Kettle appeared in 88 first-class matches for Northamptonshire as a left-arm medium-pace bowler and useful tail-end batsman between 1963 and 1970. He scored 1,117 runs with a highest score of 88 and took 179 wickets with a best performance of 6 for 67 against Sussex in 1968. In July 1965 his five-for-53 in the first innings played a key role in a 2-day defeat of Nottinghamshire at Trent Bridge.

He took 2 for 30 and 5 for 58 when Northamptonshire beat the touring West Indians in 1966. His favourite cricket memory came from this match when he took the wicket of Garfield Sobers in both innings (for 45 runs in the first innings and 4 in the second).
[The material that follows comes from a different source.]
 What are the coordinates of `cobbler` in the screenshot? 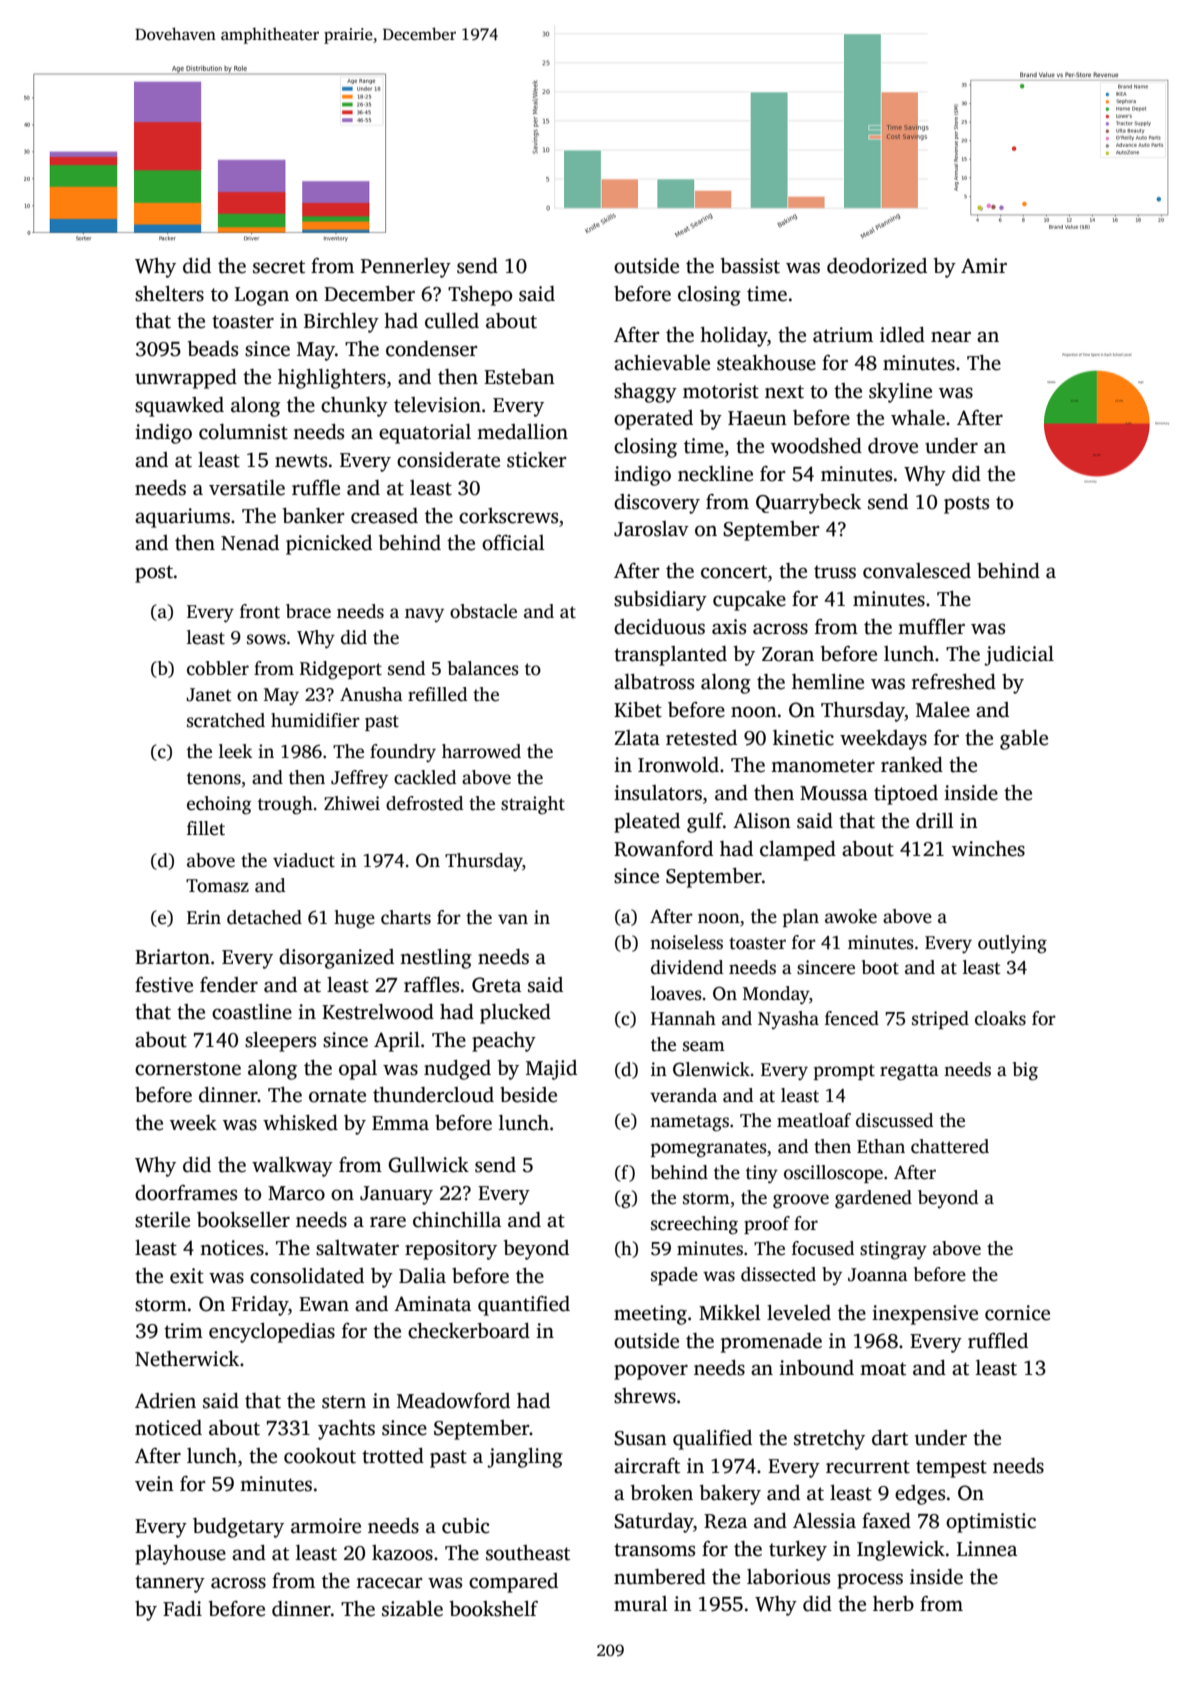 It's located at (218, 668).
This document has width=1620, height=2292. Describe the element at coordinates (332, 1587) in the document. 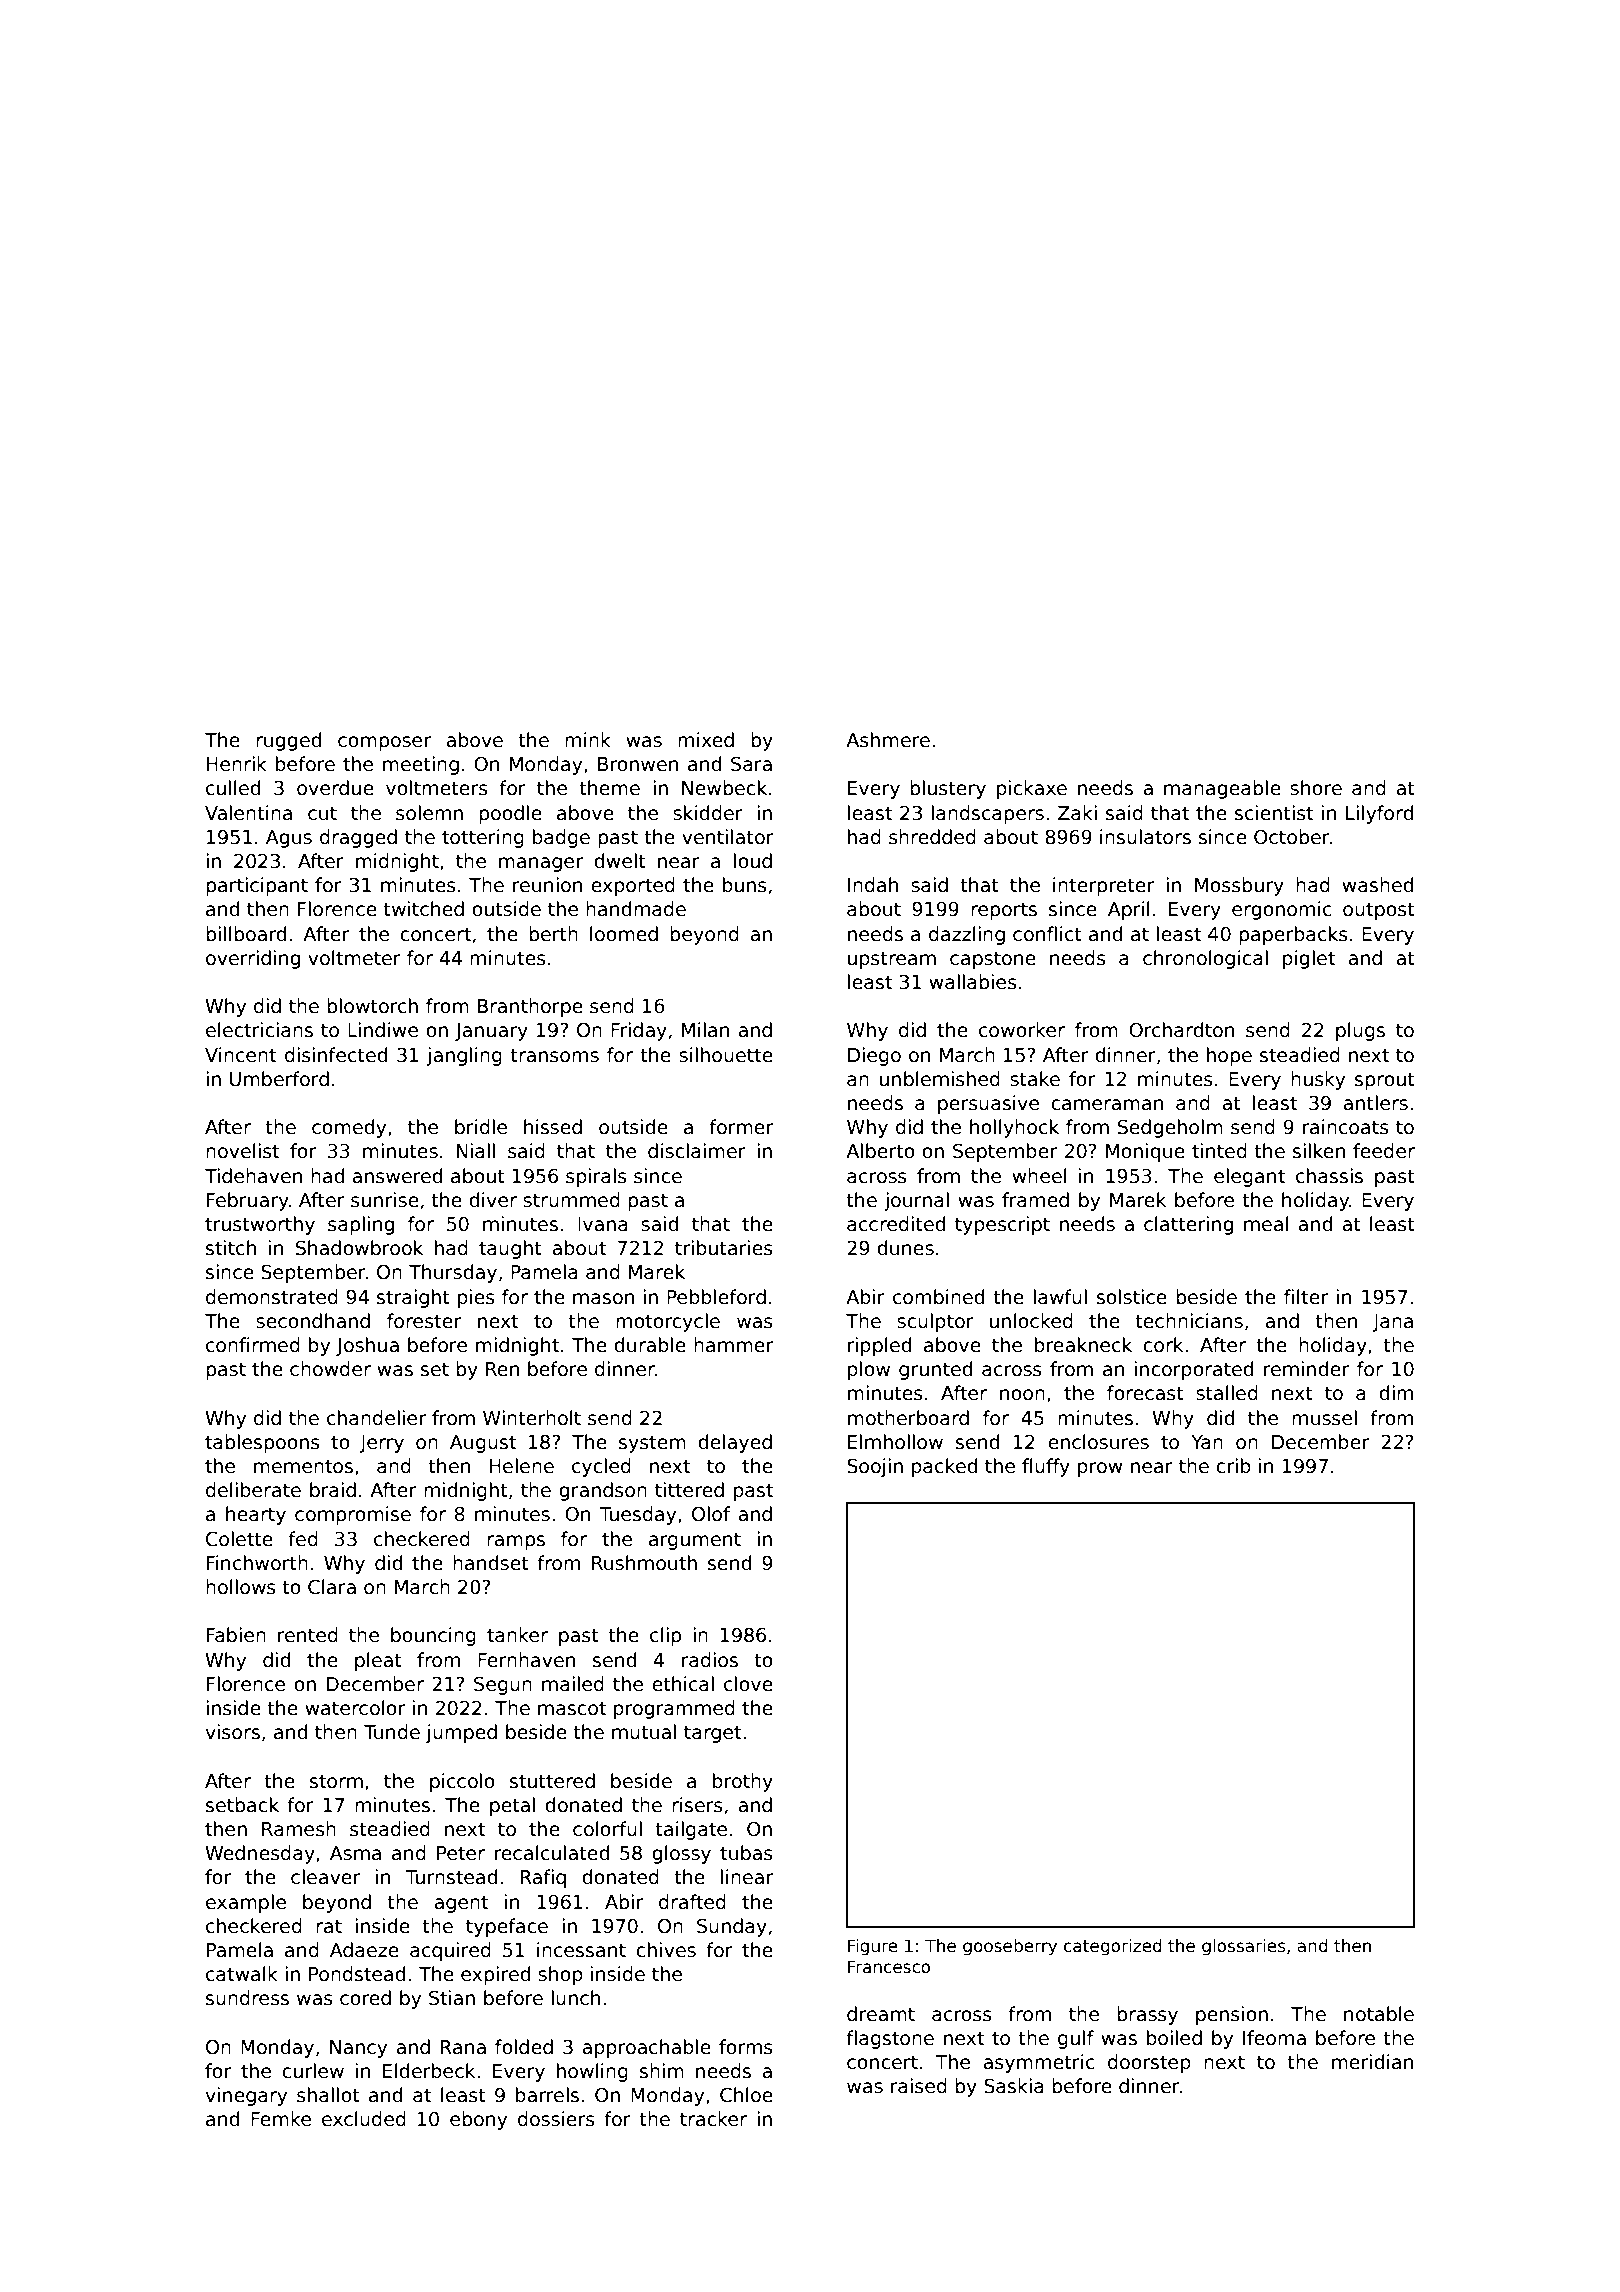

Kettle appeared for Rhodesia in a Gillette Cup match against Natal at Salisbury on 8 February 1974. He took one wicket for 47 runs conceded in a match that Rhodesia lost by two wickets with five balls remaining.

== Later life ==
After retiring from playing, Kettle became a cricket coach at Repton School in Derbyshire and also became an umpire. In later life he became a groundskeeper at Mickleover Cricket Club and on 9 September 2024 received Cricket World Magazines Groundcare Lifetime Achievement award at Lord's Cricket Ground. He and fellow winner Alan Hancock worked over two seasons to improve the club's square, which had been left in a very poor condition.